**Problem:** Please state how many lines of the material below contain the word "size". Reply with the number alone.
..........
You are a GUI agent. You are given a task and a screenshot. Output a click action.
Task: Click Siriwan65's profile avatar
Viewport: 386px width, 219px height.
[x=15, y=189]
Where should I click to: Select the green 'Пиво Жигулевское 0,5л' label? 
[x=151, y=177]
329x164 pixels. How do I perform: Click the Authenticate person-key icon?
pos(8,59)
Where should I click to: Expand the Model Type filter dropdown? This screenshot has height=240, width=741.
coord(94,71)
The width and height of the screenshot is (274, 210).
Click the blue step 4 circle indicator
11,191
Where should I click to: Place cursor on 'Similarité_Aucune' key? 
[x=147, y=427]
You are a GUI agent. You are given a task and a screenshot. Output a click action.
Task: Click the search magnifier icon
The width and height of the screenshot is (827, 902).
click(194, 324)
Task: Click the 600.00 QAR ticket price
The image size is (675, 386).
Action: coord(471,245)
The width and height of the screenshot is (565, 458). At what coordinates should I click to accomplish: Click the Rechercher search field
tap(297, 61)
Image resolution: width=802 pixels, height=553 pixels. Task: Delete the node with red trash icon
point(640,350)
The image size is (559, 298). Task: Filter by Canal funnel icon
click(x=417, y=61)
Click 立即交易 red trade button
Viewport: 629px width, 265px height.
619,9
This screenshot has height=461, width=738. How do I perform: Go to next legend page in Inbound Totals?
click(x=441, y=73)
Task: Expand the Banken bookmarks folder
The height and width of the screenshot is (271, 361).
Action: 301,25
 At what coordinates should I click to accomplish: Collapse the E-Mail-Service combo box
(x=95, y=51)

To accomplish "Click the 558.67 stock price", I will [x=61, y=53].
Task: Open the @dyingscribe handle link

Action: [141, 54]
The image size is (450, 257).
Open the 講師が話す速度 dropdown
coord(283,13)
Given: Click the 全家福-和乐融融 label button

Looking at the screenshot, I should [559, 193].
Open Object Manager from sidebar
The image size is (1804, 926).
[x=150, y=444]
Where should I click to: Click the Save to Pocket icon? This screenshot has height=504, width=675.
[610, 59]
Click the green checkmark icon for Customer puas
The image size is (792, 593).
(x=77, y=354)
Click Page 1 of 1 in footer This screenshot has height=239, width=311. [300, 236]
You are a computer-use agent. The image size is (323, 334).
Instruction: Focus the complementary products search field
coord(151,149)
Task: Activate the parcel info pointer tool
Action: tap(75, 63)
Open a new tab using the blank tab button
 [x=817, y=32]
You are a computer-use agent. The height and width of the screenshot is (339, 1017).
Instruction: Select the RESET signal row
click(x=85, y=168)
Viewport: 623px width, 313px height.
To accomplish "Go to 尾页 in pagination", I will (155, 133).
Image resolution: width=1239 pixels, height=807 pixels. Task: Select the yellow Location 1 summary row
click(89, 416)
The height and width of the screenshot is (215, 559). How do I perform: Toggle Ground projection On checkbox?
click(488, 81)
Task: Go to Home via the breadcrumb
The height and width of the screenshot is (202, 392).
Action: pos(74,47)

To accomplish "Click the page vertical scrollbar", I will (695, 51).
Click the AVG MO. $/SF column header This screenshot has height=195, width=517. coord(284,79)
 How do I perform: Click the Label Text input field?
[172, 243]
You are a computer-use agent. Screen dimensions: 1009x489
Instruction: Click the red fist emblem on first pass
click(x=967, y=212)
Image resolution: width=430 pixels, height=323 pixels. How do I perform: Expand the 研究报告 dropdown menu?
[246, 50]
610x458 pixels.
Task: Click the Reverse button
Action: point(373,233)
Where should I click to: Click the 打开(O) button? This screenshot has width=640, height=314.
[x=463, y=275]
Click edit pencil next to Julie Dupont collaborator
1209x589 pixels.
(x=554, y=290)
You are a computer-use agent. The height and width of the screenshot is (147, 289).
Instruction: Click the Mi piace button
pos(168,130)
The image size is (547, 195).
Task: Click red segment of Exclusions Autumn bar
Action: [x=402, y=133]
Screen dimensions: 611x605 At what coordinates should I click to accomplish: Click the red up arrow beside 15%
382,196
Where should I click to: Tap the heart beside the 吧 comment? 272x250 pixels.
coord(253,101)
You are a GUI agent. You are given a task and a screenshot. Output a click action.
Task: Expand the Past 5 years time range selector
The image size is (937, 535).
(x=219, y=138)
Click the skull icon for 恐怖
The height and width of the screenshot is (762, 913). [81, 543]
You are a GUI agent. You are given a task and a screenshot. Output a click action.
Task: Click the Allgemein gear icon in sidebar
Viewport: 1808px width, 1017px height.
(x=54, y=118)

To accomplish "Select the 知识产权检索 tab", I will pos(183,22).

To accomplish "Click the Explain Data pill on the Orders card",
..........
**Finished answer:** 8